The aviation industry exited 2021 with December witnessing average daily flights/pax at 89 per cent or at 85 per cent of pre-Covid levels. There was sustained improvement in load factors, up from 112 pax per flight in September to 128, in December.

The “pax traffic in Q3FY22” was on a post-Covid high, Prabhudas Lilladher said adding that India’s domestic pax traffic registered sustained momentum post unlock 2.0. “We expect Q3 ASKM (available seat per kilometer) to improve both y-o-y and q-o-q. IndiGo’s ASKM is expected to grow by 45.4 per cent y-o-y and 40.4 per cent q-o-q, while SpiceJet’s ASKM is likely to grow by 4.9 per cent y-o-y and 75.1 per cent,” it said.

On a m-o-m basis, domestic passengers saw a 27 per cent growth in October (over September); up 17 per cent in November and tapering down to 5-6 per cent in December.

For December, domestic air passenger traffic stood at 111 lakh, up 52 per cent y-o-y (73 lakh in December 2020); capacity deployment up 35 per cent y-o-y to 86,465 departures.

Losses to narrow sequentially

For airlines, high ATF continue to be a cause of concern; with fuel prices are up nearly 14 per cent q-o-q and nearly 49 per cent up y-o-y till January 2022. States are announcing reduction ATF taxes; but their impact is yet to play out in full, say analysts.

“We expect losses for the industry to narrow sequentially despite higher ATF prices. An improvement in revenue per available seat kilometer (RASK) on the back of better load factors and higher scale of operations,” analysts BusinessLine spoke to said.

IndiGo and SpiceJet to report y-o-y and q-o-q expansion in PLFs in the range 80 and 84 per cent respectively, say analysts; while yields are likely to move up in the 16-18 per cent range for the two low cost carriers.

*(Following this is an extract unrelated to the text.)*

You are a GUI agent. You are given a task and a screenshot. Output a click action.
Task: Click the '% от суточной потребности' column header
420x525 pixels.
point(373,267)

A report by ICICI Securities said Interglobe Aviation Ltd – IndiGo’s parent company - is expected to show an improved q-o-q performance for the quarter ending December 2021 driven by “better passenger load factors (PLF) and fares” along with higher capacity flown “offset by higher crude prices”.

Both carriers are expected to report losses though, indicating pressure on the sector. SpiceJet’s loss is expected around ₹500 -550 cr0re range as per Prabhudas Lilladher; while IndiGo’s is seen at around ₹200 crore by ICICI Securities.